Esse estranho poder advém do medo masculino da defloração. Freud (1980 [1918], v.XI, p.190, grifos do autor) abordou-o no artigo intitulado O tabu da

virgindade, no qual, para resumir, ele afirma que “a sexualidade imatura de uma mulher

descarrega-se no homem que primeiro lhe faz conhecer o ato sexual”. É justamente aí que Assoun (1993, P.136) identifica “a falta da mulher, [...], transformada em poder explosivo”.

Este é um dos efeitos que a virgindade pode adquirir para o homem. Já para a mulher é possível que ela vivencie o desejo identificado por Freud a partir da análise do sonho da recém-casada. Este sonho - observou Freud (1980 [1918], v.XI, p.190) -, realiza “o desejo da mulher de castrar seu jovem marido e guardar o pênis dele para ela”. De posse do pênis, nada lhe faltaria. Acontece que o pênis não é o falo e o certo é que a falta permanece. Daí a perene demanda feminina por algo que preencha a falta.

A partir desta observação, Assoun (1993, P.138) propôs que há na mulher uma “vocação pela reinvindicação narcísica de uma ligação sem falhas, a dar sentido a qualquer falha a respeito delas”: é preciso que o homem seja cuidadoso, que se mantenha atento, que não esqueça nenhuma das pequenas coisas que dizem respeito a ela... etc, pois, o esquecimento, a negligência, a falta, representa para a mulher que o homem não lhe valoriza.

Ao mesmo tempo, a própria mulher representa a falta - e a representa inclusive no inconsciente do homem -, logo, ela

[...] fica colada nesse estranho lugar em que tem que ser, no inconsciente do homem, sumamente significativa, ou então, insignificante.

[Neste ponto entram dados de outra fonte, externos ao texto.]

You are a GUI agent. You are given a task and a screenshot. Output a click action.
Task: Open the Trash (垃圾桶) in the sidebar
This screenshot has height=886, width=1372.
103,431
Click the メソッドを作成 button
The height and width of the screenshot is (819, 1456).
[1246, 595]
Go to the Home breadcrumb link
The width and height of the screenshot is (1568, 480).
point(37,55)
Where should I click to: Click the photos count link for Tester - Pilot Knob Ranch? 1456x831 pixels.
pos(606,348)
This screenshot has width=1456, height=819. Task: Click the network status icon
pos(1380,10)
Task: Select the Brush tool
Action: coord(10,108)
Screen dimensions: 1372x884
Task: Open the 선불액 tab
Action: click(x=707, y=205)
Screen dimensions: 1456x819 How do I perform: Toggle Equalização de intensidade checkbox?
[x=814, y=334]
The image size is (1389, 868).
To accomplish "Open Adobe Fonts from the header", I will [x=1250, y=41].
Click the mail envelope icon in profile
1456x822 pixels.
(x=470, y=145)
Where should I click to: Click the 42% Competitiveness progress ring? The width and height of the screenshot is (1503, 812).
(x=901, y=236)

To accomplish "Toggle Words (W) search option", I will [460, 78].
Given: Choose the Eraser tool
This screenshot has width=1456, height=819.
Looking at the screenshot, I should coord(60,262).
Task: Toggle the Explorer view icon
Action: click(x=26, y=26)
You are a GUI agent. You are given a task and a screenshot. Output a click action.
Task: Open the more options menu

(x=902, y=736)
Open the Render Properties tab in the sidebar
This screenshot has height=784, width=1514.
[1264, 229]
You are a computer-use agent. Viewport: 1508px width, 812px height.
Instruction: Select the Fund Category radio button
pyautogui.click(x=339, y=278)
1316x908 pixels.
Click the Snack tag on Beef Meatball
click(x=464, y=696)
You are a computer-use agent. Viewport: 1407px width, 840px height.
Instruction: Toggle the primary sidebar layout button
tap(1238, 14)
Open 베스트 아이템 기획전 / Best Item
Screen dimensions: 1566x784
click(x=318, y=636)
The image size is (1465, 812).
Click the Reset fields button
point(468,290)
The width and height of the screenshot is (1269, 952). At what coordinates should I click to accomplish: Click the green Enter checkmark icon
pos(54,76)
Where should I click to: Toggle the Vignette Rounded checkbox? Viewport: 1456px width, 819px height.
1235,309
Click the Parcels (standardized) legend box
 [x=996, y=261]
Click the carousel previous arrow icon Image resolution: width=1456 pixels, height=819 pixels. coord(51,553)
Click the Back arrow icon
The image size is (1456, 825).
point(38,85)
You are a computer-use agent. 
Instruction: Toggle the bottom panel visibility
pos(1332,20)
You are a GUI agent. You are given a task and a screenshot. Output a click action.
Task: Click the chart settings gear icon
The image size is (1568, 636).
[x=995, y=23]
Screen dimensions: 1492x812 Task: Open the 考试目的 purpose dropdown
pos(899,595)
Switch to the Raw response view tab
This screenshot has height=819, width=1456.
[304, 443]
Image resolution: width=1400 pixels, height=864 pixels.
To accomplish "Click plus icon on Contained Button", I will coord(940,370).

Daí lhe vem a aptidão de vigiar o inconsciente do homem, para captar nele o estado de importância que assume, como se estivesse ameaçada de ser anulada a qualquer momento! É isso que parece fada-la, decididamente, a funcionar como lapso ou como ato falho do homem (ASSOUN, 1993, p.139, grifos do autor).

Com Diadorim e Riobaldo não foi diferente. Diadorim vigiava, procurava um sentido para os atos falhos, auscultava as intenções de Riobaldo:

Porque Diadorim já sabia tudo. Como sabia? Ah, o que era meu logo perdia o encoberto para ele, real no amor. – “Riobaldo, você vadiou com as do Verde- Alecrim... Você está comprazido?” – êle de franca frente me perguntou. Eu tibes. [...]. Mas admirei que Diadorim não estivesse jeriza. [...].

- “Você já está desistido dela?” – em fim ele indagou.

- “Hem? Hem? Dela quem dela? Tu significa essas velhacas palavras...” – eu só fiz que respondi, redatado. [...].

[...] Porque eu entendi: que a referida era Otacília. Minha nôiva Otacília, tão distante - o belo branco rosto dela aos poucos formava nata, dos escuros... (GSV, p.401).

Então, estava sendo assim: Otacília ficando distante na medida em que eles se aproximavam do momento de cumprir a vingança. Riobaldo, longe de si mesmo e de Diadorim. Este por sua vez, qual uma esfinge, continuava às voltas com seus enigmas:

- “Riobaldo, o cumprir de nossa vingança vem perto... Daí, quando tudo estiver repago e refeito, um segredo, uma coisa, vou contar a você...”

Ele disse, com amor no fato das palavras. Eu ouvi. Ouvi, mas mentido. Eu estava longe de mim e dele. Do que mais Diadorim me disse, desentendi metade.

Só sei que, no meio reino do sol, era feito parássemos numa noite demais clareada. [...]. Dentro de muito sol, eu estava reparando uma cena: que era um jumentinho, [...], no limpo do campo caçando o que roer, [...].

Eu não tinha que tomar tento em coisas mais graves? (GSV,p.386).

Talvez tivesse, mas a claridade daquela proposta de resolução do enigma era tão grande que ofuscava. Além disto, acaba que, no geral, apesar de eventualmente amarmos as palavras, como Diadorim, apostando que estas se mostrem indiscutíveis, o fato é que muitas vezes “a gente não sabe em que rumo está” (GSV, p.410). Por isso Riobaldo “ia para sofrer, sem saber” (GSV, p.412).

As pedras do quebra cabeça continuaram a rolar, uniram-se. Chegaram mesmo a compor o Paredão, cenário da luta final, das “entortações” (GSV, p.450), da travessia “de horror, precipício branco” (GSV, p.450).

Para aí, Riobaldo e Diadorim se encaminharam, a par, quando do díspar se tratava. Nisto, “o travo de tanto segredo” (GSV, p.453) - um segredo de pedra -, virou pó e re-velou um enigma capaz de petrificar.